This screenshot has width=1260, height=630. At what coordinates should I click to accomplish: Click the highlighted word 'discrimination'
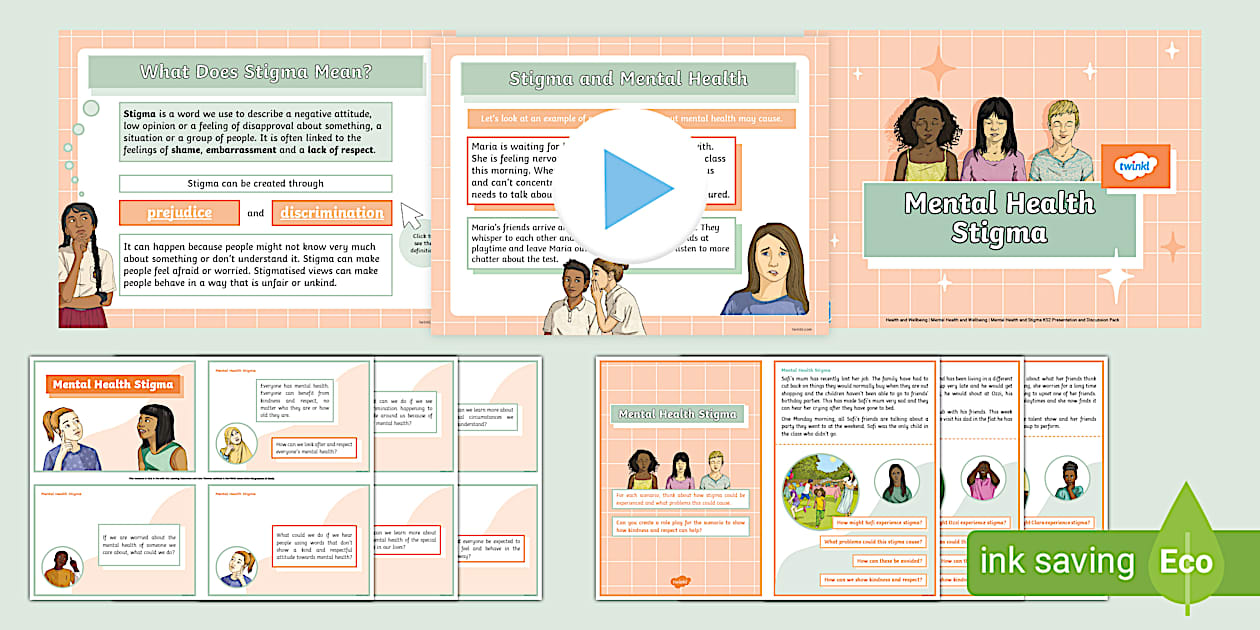click(x=332, y=213)
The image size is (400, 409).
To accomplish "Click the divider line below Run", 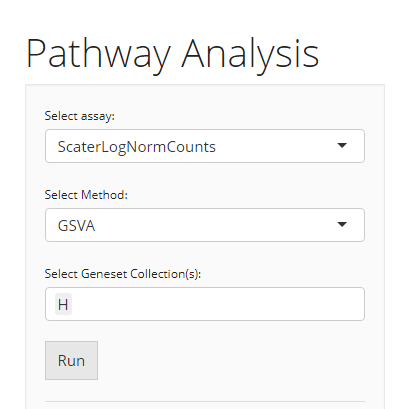I will click(205, 401).
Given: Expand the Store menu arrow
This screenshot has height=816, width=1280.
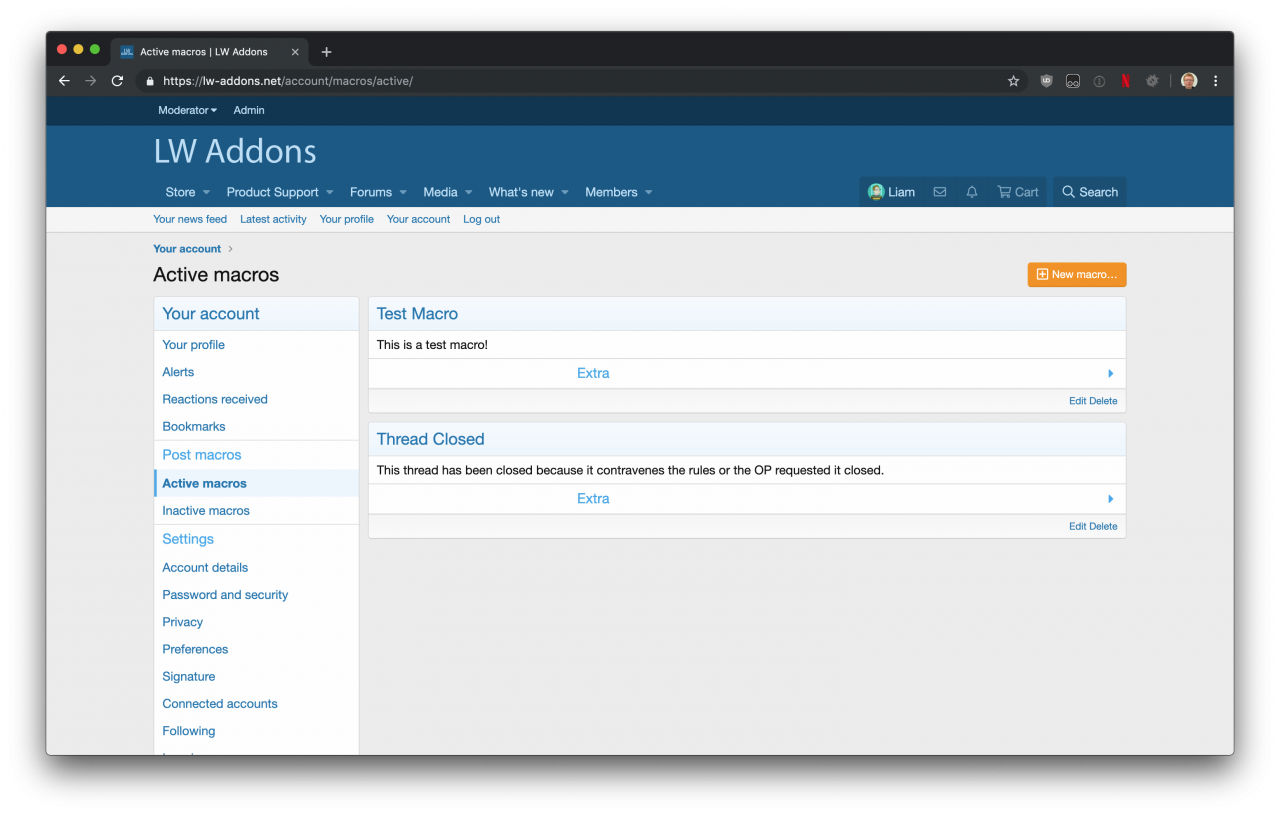Looking at the screenshot, I should (206, 192).
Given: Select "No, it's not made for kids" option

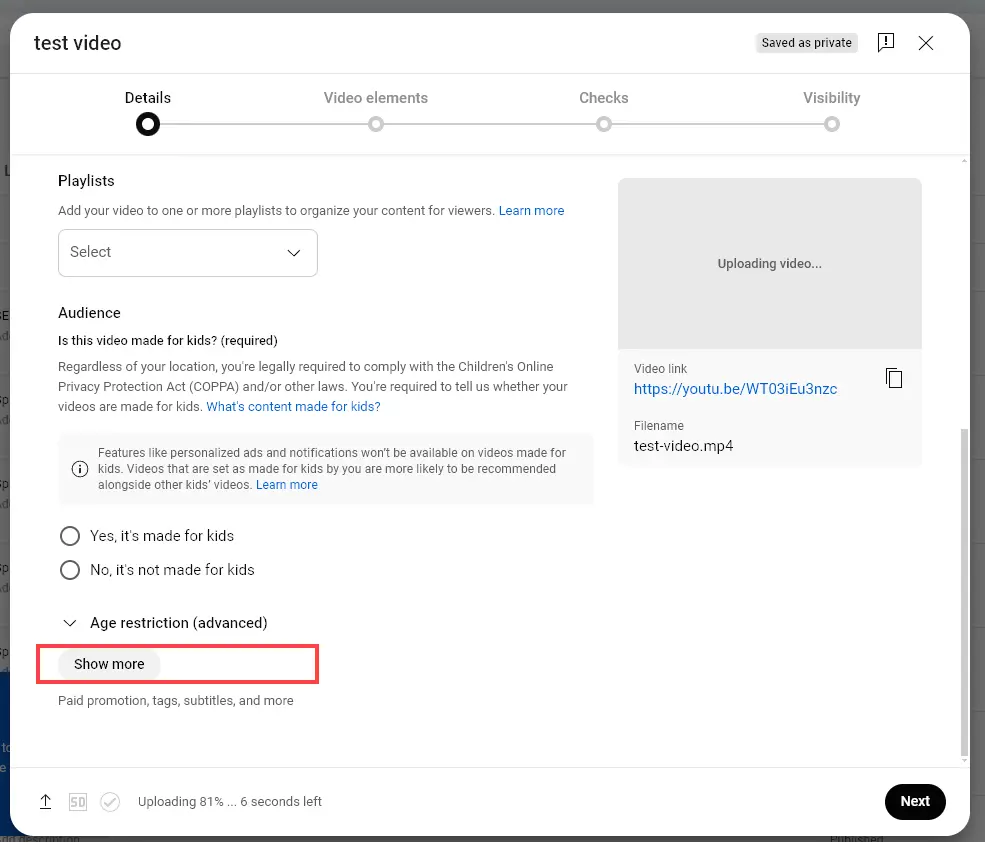Looking at the screenshot, I should coord(69,569).
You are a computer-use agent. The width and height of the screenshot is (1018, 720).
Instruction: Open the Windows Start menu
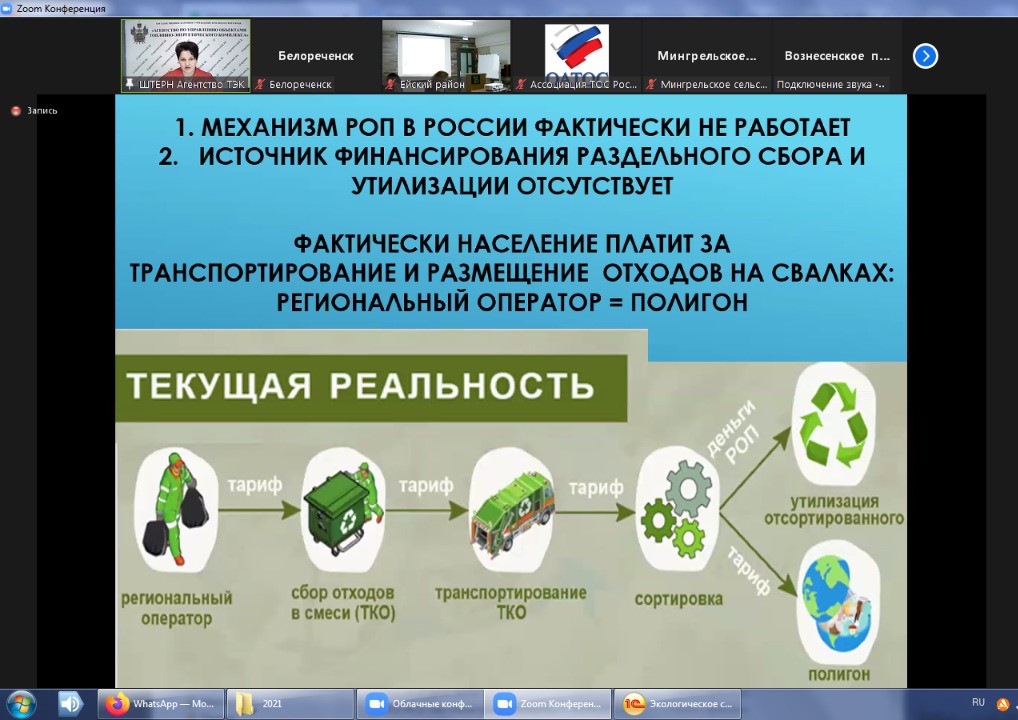pyautogui.click(x=20, y=704)
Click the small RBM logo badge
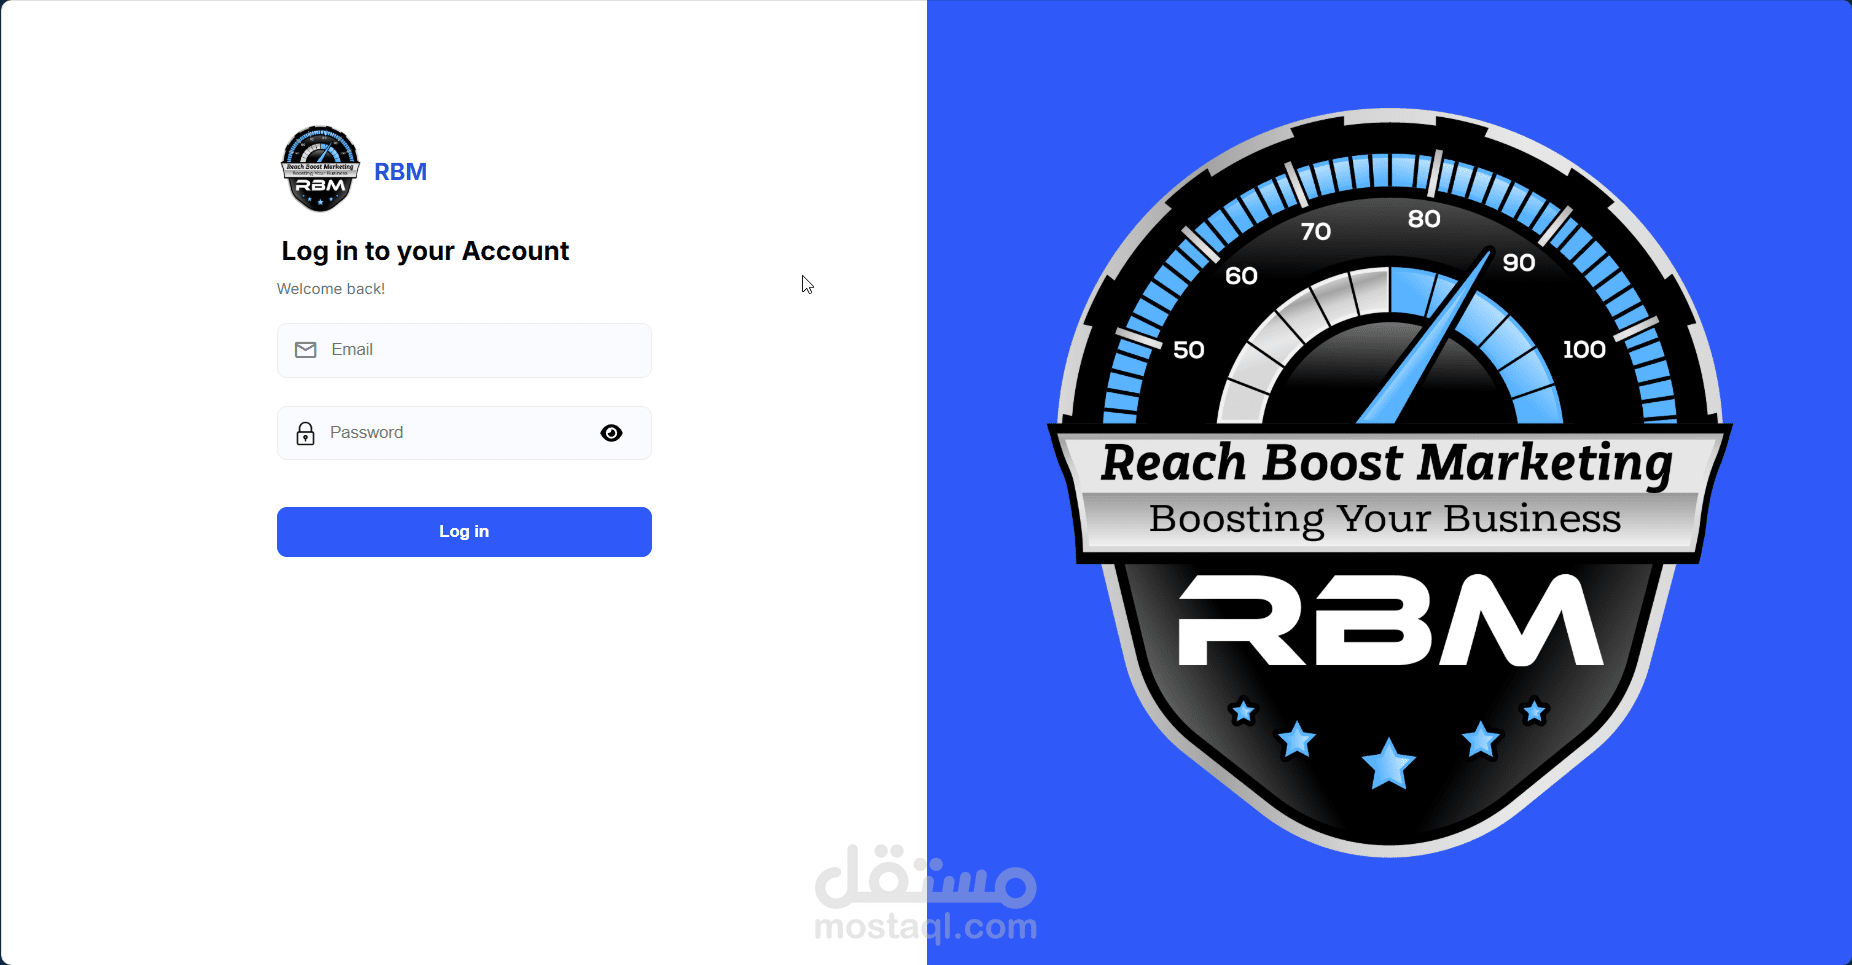Viewport: 1852px width, 965px height. (x=320, y=169)
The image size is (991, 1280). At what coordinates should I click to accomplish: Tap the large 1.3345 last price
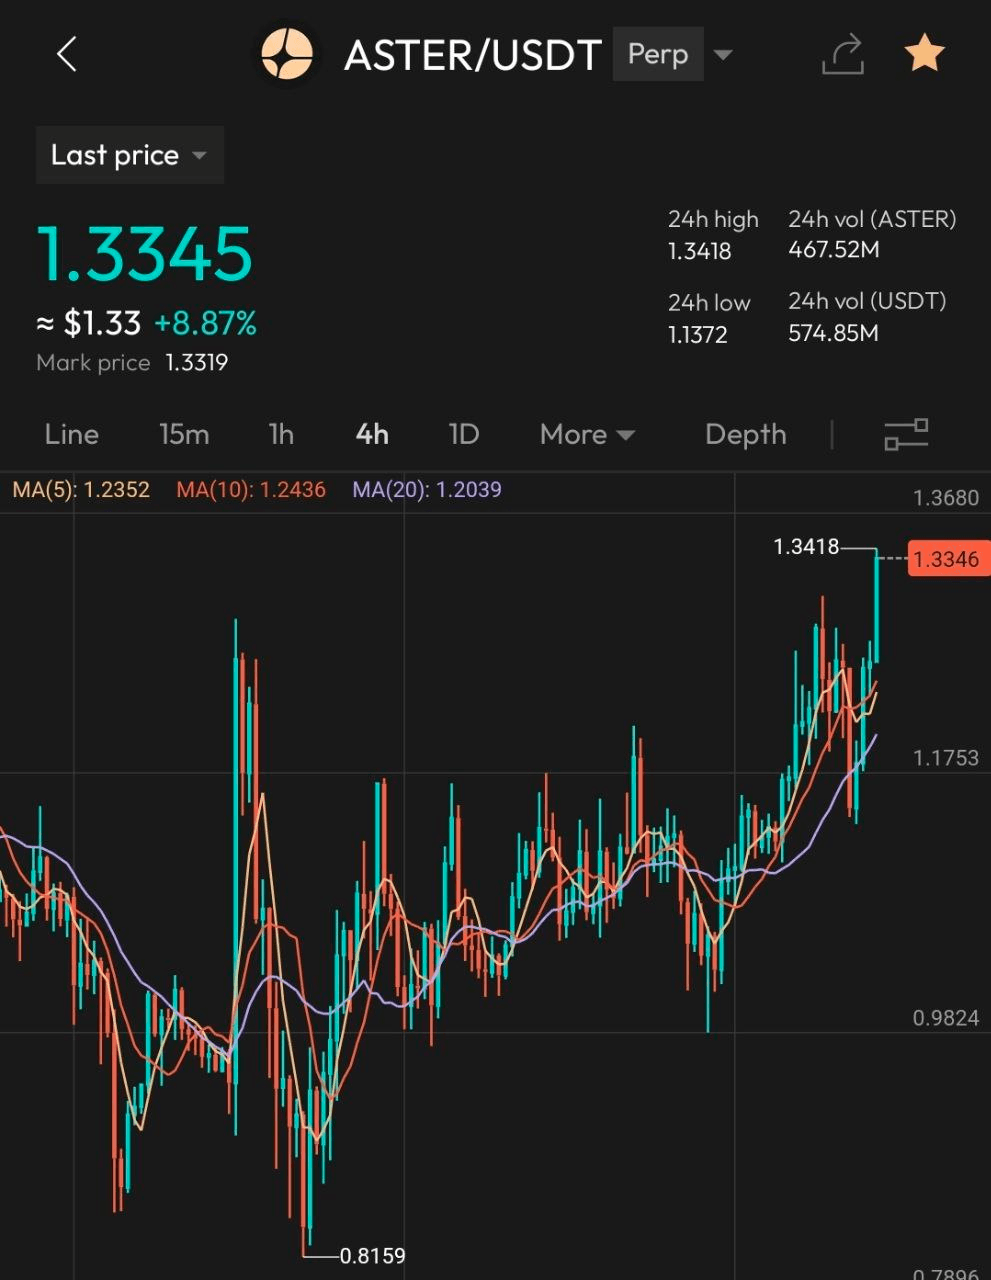[x=145, y=253]
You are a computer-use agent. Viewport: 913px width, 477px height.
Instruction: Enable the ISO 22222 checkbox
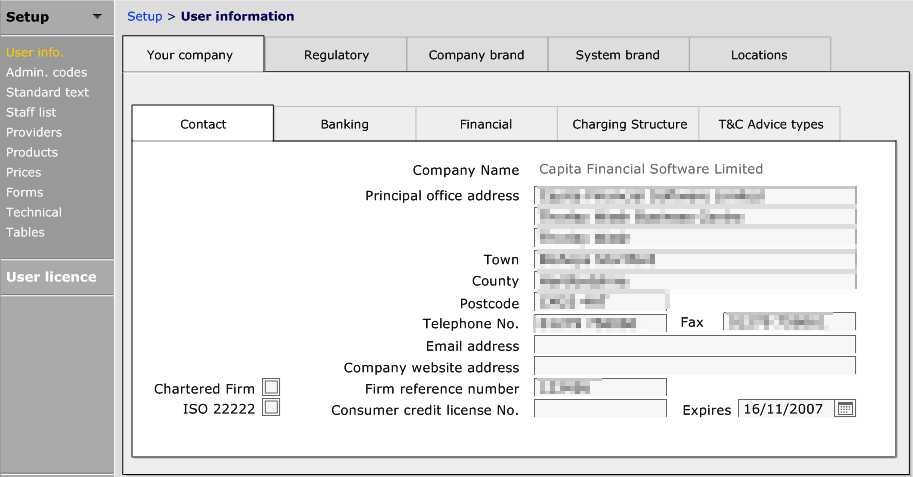tap(271, 408)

| WHAT THIS TASK INVOLVES |
Everything from the line holding "Click the small RBM logo badge" to the close of the records should be written out exactly, both ends included, with pictures omitted.

| EXERCISE RESULT |
Click the small RBM logo badge
Viewport: 1852px width, 965px height. (x=320, y=169)
The image size is (991, 1280). At what coordinates should I click to accomplish: Tap the large 1.3345 last price
[x=145, y=253]
You are a computer-use agent. Viewport: 913px width, 477px height.
Instruction: Enable the ISO 22222 checkbox
tap(271, 408)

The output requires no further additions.